## 任务说明:
把下方阅读材料中以“之前的文章中我们已经介绍了”开头的段落改写得更简短，主要信息不能丢。

## 阅读材料:
参考资料
- Getting started with AWS App Mesh and Amazon EC2
之前的文章中我们已经介绍了aws的服务网格场频appmesh,并且在eks环境中进行了部署和简单功能的测试。由于eks环境较为复杂,本文在ec2环境下手动配置appmesh网格环境
需求:
-
两个服务A和B注册到mesh的名称空间
-
A通过80端口和B通信
-
更新B版本为Bv2,A发送75%流量到B,25%到Bv2
-
不更改业务代码或通过服务发现重新注册
先决条件:
- mesh只是对网络的抽象,需要实际的服务进行支持
- 实际服务命名为 serviceA、serviceB 和 serviceBv2,可以在名为 apps.local 的命名空间中发现所有服务
- 要使ec2实例加入网格需要在实例上运行envoy代理
- 实例本身需要和appmesh服务通信的权限
配置appmesh
官方文档的创建顺序非常不符合逻辑,重新整理了下,最终的结构如下图所示
创建网格
创建mesh,默认拒绝网格外部流量,默认ip配置
Proxies will not forward traffic to external services that are not defined in the mesh.
Default IP version preference
- Envoy’s DNS resolver will prefer IPv6 and fall back to IPv4
- The IPv4 address returned by Cloud Map will be used if available and fall back to using the IPv6 address
- The endpoint created for the local app will use an IPv4 address
- Envoy will bind to all IPv4 addresses
$ aws appmesh create-mesh --mesh-name apps
创建后端虚拟服务B
创建virtual service
$ aws appmesh create-virtual-service --mesh-name apps --virtual-service-name serviceb.apps.local --spec {}
创建virtualnode,dns名称为serviceB.apps.local
,监听http80端口,没有配置后端服务
$ aws appmesh create-virtual-node --cli-input-json file://create-virtual-node-serviceb.json
// create-virtual-node-serviceb.json
{
"meshName": "apps",
"spec": {
"listeners": [
{
"portMapping": {
"port" : 8000.
"protocol": "http"
}
}
],
"serviceDiscovery": {
"dns": {
"hostname": "serviceB.apps.local"
}
}
},
"virtualNodeName": "serviceB"
}
创建virtual router
$ aws appmesh create-virtual-router --cli-input-json file://create-virtual-router.json
// create-virtual-router.json
{
"meshName": "apps",
"spec": {
"listeners": [
{
"portMapping": {
"port" : 8000.
"protocol": "http"
}
}
]
},
"virtualRouterName": "serviceB"
}
在serviceB virtual router上创建virtual route
$ aws appmesh create-route --cli-input-json file://create-route.json
// create-route.json
{
"meshName" : "apps",
"routeName" : "serviceB",
"spec" : {
"httpRoute" : {
"action" : {
"weightedTargets" : [
{
"virtualNode" : "serviceB",
"weight" : 100
}
]
},
"match" : {
"prefix" : "/"

## 源数据:

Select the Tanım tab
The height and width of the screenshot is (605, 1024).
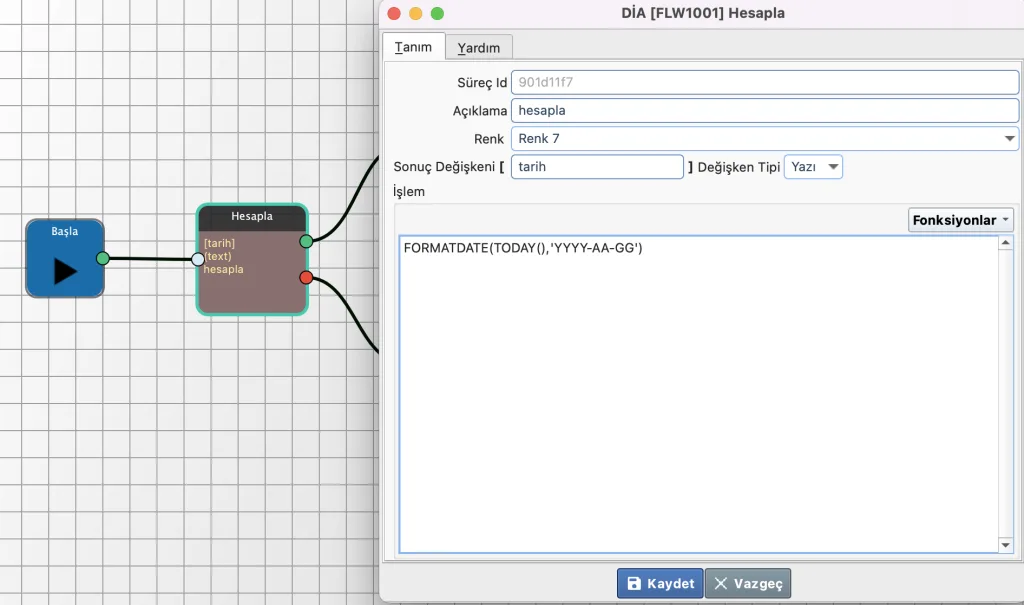coord(413,47)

## 完整解答:
前文已在EKS环境中部署并简单测试了AWS服务网格App Mesh。由于EKS环境较复杂，本文改在EC2环境下手动配置App Mesh网格环境。